■ GIVEN EXERCISE: Reproduce verbatim every row below, from the one containing "New Release: Tor Browser 15.0.16 (196, 2502)" down to the one containing "Giada 1.5 Hardcore", both included.

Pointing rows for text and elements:
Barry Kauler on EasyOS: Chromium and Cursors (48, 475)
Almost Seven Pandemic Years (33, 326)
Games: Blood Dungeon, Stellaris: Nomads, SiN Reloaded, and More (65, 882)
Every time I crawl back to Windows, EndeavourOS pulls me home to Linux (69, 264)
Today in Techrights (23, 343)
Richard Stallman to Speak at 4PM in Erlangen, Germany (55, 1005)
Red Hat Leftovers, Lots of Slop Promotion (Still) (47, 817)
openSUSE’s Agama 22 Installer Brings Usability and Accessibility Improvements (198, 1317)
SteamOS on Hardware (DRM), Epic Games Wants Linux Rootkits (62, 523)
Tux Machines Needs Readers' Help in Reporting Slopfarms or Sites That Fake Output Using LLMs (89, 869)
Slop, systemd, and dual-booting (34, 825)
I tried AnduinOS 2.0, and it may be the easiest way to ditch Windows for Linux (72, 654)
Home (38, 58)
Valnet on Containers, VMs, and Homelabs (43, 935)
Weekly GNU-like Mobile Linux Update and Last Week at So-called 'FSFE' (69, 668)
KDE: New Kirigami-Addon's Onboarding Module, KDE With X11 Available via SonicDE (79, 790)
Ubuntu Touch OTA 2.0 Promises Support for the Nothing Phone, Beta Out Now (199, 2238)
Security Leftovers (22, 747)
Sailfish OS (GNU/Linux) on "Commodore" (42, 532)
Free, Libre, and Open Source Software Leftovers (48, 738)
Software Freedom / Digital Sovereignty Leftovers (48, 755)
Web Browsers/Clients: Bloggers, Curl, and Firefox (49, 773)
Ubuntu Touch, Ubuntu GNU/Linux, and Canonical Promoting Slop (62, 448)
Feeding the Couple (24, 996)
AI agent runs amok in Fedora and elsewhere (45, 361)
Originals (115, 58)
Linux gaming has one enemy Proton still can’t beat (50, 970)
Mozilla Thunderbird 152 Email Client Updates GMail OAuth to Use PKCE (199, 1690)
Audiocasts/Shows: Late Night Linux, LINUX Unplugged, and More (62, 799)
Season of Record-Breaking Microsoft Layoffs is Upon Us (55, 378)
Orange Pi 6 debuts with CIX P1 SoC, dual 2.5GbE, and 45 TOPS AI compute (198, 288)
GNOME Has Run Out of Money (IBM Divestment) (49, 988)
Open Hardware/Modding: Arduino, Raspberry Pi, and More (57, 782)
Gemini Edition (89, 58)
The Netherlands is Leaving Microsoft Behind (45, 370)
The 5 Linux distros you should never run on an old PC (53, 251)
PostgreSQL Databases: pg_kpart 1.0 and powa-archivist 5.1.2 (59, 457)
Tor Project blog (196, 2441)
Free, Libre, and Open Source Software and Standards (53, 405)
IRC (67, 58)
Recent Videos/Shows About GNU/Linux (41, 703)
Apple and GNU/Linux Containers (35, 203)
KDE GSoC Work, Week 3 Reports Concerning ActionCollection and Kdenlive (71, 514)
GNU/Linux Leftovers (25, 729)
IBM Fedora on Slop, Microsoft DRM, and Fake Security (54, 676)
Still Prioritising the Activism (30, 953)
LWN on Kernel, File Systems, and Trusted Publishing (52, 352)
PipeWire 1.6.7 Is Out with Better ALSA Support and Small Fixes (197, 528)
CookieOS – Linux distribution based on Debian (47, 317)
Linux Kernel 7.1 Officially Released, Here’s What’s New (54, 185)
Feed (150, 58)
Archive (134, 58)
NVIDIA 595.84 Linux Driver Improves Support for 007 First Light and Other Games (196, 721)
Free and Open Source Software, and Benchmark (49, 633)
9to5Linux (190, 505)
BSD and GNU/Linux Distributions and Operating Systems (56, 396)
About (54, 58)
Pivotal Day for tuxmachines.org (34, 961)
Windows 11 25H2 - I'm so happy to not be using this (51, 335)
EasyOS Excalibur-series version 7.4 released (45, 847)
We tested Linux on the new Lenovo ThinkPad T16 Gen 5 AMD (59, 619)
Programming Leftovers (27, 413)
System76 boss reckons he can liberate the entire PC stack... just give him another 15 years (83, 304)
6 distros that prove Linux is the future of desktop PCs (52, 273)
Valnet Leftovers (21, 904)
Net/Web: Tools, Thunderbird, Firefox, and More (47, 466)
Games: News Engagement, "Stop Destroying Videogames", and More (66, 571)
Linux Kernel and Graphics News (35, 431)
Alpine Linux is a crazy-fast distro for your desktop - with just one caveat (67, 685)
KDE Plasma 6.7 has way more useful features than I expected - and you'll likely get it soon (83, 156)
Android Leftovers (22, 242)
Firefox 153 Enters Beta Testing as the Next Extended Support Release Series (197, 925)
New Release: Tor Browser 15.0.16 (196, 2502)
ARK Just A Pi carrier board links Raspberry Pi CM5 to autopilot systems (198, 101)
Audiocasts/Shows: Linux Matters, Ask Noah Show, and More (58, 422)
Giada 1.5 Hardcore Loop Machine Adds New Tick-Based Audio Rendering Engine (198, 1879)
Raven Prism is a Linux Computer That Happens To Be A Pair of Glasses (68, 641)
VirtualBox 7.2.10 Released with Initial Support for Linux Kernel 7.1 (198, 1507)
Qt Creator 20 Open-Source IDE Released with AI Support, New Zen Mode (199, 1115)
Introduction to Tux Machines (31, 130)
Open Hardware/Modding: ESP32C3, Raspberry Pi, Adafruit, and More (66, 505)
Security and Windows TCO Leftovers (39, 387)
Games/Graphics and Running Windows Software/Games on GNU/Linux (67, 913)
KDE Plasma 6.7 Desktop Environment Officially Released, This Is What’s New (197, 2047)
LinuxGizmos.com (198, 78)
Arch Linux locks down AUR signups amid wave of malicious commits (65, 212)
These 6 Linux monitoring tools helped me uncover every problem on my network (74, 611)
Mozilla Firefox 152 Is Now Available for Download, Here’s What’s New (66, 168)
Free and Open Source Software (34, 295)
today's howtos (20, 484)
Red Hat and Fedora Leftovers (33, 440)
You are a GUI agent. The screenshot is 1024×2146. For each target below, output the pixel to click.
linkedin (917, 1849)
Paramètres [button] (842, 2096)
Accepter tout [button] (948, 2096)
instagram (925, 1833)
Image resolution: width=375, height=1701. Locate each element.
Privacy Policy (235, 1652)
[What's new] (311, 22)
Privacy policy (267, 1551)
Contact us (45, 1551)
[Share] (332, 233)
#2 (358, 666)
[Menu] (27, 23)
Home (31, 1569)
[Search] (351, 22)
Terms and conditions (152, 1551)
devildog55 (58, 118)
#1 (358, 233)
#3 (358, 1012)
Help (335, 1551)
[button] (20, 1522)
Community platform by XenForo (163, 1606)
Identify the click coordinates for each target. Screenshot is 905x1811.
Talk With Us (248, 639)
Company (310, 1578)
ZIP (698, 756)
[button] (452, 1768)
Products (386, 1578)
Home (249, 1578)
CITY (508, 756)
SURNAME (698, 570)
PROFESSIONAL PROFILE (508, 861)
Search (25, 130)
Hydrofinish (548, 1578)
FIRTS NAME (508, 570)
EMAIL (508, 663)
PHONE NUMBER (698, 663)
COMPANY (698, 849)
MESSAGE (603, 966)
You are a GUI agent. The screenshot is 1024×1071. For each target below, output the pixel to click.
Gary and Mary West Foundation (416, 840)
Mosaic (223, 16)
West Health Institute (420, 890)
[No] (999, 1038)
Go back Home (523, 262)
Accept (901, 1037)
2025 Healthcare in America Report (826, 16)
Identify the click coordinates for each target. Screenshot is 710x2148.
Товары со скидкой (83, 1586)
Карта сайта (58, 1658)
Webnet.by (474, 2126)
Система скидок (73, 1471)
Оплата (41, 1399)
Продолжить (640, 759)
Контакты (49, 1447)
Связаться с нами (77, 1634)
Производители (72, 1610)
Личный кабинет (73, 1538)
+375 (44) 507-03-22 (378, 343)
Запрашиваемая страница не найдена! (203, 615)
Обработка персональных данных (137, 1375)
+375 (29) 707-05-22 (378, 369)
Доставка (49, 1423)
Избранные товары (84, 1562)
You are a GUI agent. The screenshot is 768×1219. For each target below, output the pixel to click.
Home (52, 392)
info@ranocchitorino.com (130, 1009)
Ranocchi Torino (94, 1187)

■ PROBLEM SOLUTION:
New Release: Tor Browser 15.0.16 (196, 2502)
ARK Just A Pi carrier board links Raspberry Pi CM5 to autopilot systems (198, 101)
Audiocasts/Shows: Linux Matters, Ask Noah Show, and More (58, 422)
Giada 1.5 Hardcore Loop Machine Adds New Tick-Based Audio Rendering Engine (198, 1879)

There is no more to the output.